Porque as larvas das fêmeas procuram zonas ricas em caracóis, mas também com boa visibilidade, basicamente zonas abertas (para que os machos depois tenham mais facilidade em ver a sua luz desde grandes distâncias) e nesse processo algumas larvas são algo insensíveis à questão da luz artificial (pois as larvas têm um sistema visual pouco desenvolvido).
As larvas podem inclusivamente ser observadas a procurar minuciosamente, por um local adequado para se transformarem em pupa (e caso consigam lograr o acasalamento, desovar) durante várias noites e dias (expondo-se por vezes à luz do dia).
Larva de N. reichii à procura de um lugar para pupar
Quando finalmente encontram um sítio apropriado, iniciam a fase de pupa. Quando esta fase termina, as fêmeas adultas que emergem, neste caso, deparam-se de repente com um ambiente inóspito, e por vezes, tentam encontrar recantos escuros (umas mais, outras menos, pois algumas, tal como já referimos, são vistas a brilhar em zonas muito iluminadas por candeeiros).
Enquanto uma larva pode andar várias dezenas (ou se calhar até centenas) de metros, a fêmea adulta, por sua vez, normalmente só se move uns centimetros, a partir do momento em que finalmente acaba a fase de pupa, aspeto esse, que neste caso, a deixa bastante vulnerável.
Uma fêmea pode ser vista a brilhar durante várias noites praticamente no mesmo local...
Já as larvas, por vezes, são vistas a brilhar em locais bem distintos, mesmo passados poucos minutos.
Luz de uma larva de Lamprohiza sp. (Norte de Portugal)
Deslocar as fêmeas para as zonas de atividade dos machos, com raras exceções, é a meu ver impraticável, pois as fêmeas escolhem o seu local de desova praticamente ao centímetro (mas fazem-no quando são ainda larvas) e sem as adaptações apropriadas, ficariam assim expostas, desorientadas e passariam imenso tempo à procura novamente de um lugar para desovar.
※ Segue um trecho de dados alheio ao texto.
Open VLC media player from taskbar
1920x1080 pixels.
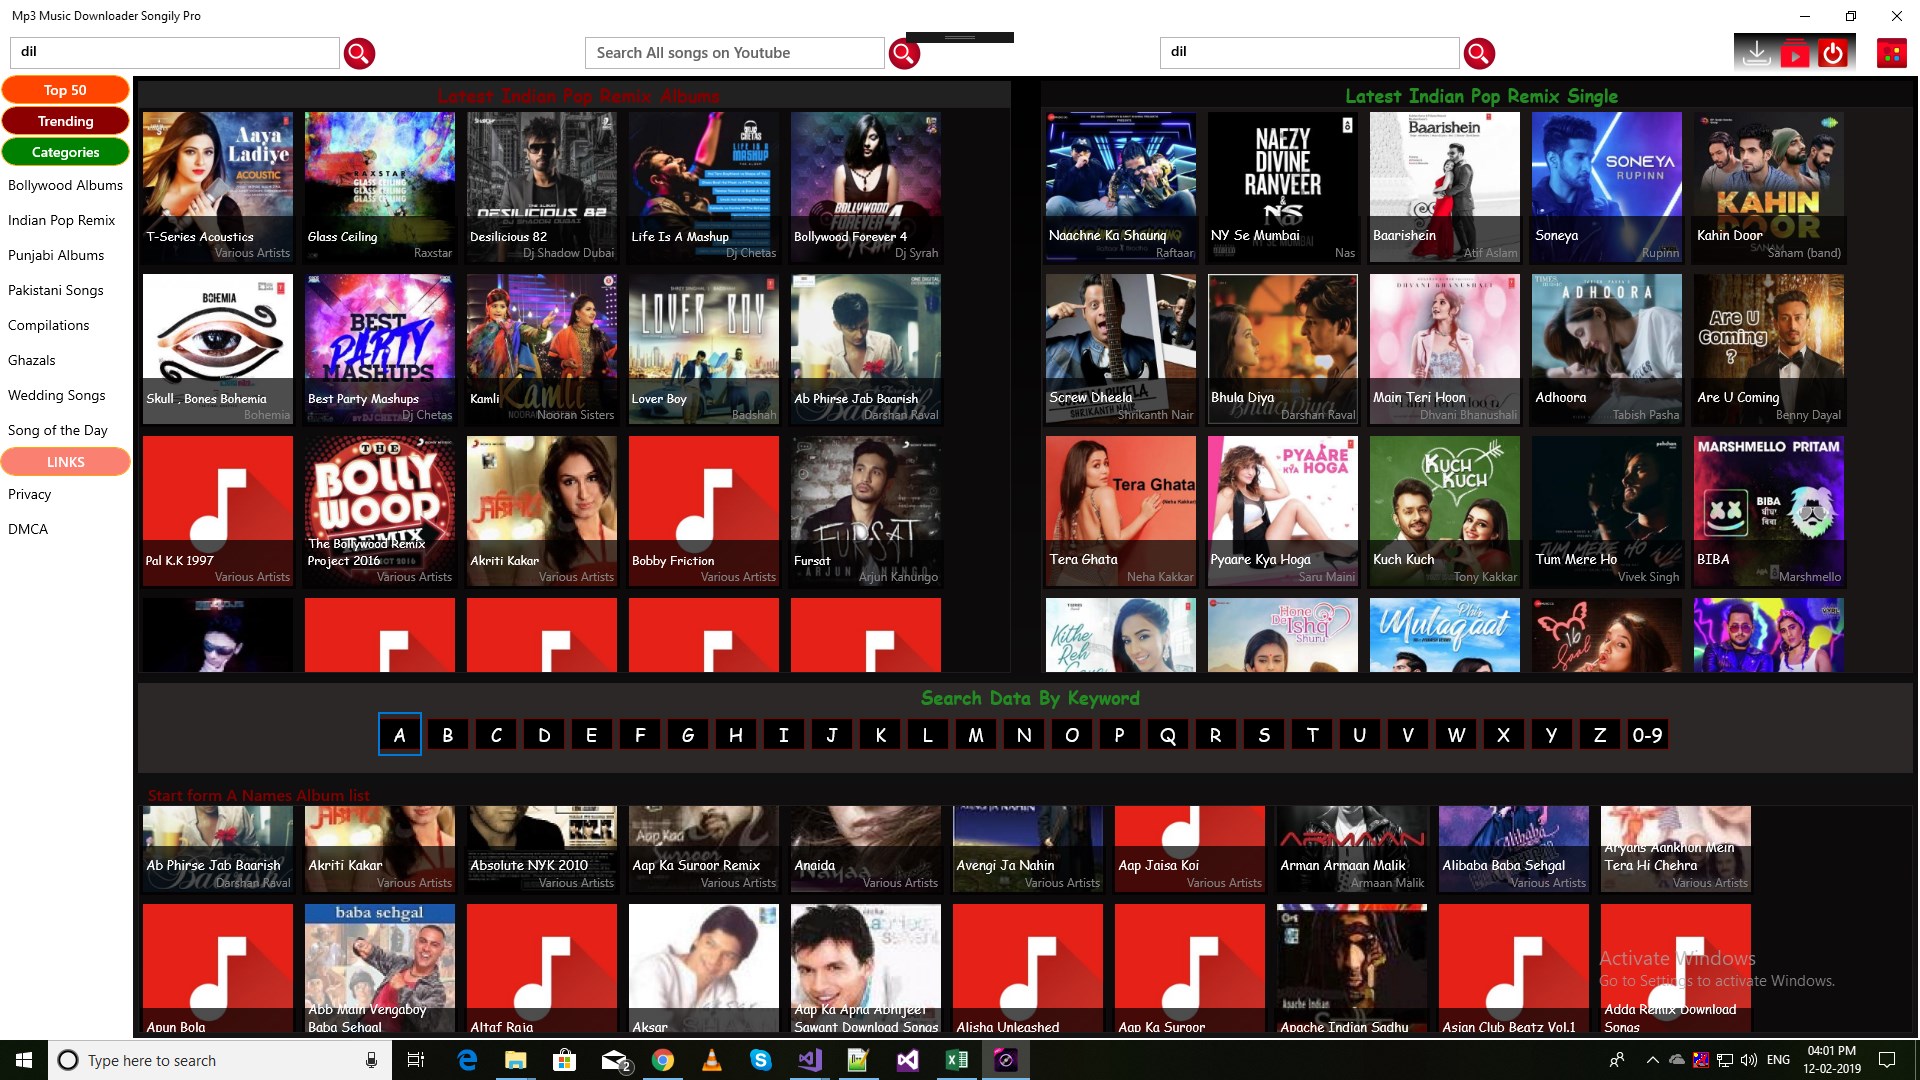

Com o desespero de quererem pôr ovos, poderiam ser levadas a pôr os ovos em locais pouco adequados.
Juntei portanto as fêmeas desorientadas com os machos locais e consegui obter ovos e larvas.
Os machos foram largados de novo na natureza, assim que a fecundação se considerou assegurada, pois assim podiam encontrar e cobrir outras fêmeas.
Fêmea de Lampyris iberica com ovos não fecundados
(João Luis Teixeira)
Posso dizer, que é um processo muito complicado a manutenção de pirilampos em cativeiro, sobretudo quando as larvas nascem e nos meses seguintes, porque têm poucos milímetros e são muito sensíveis a vários fatores.
São precisas horas, várias horas e muita paciência!
E até pode acontecer que machos e fêmeas, se recusem a acasalar, sem qualquer razão aparente...
Os pirilampos têm a reputação de ser quase impossíveis de manter em cativeiro, e eu acho que existe uma boa dose de verdade nisso.
Por alguma razão, estas espécies sensíveis, são muitas vezes usadas como biondicadores.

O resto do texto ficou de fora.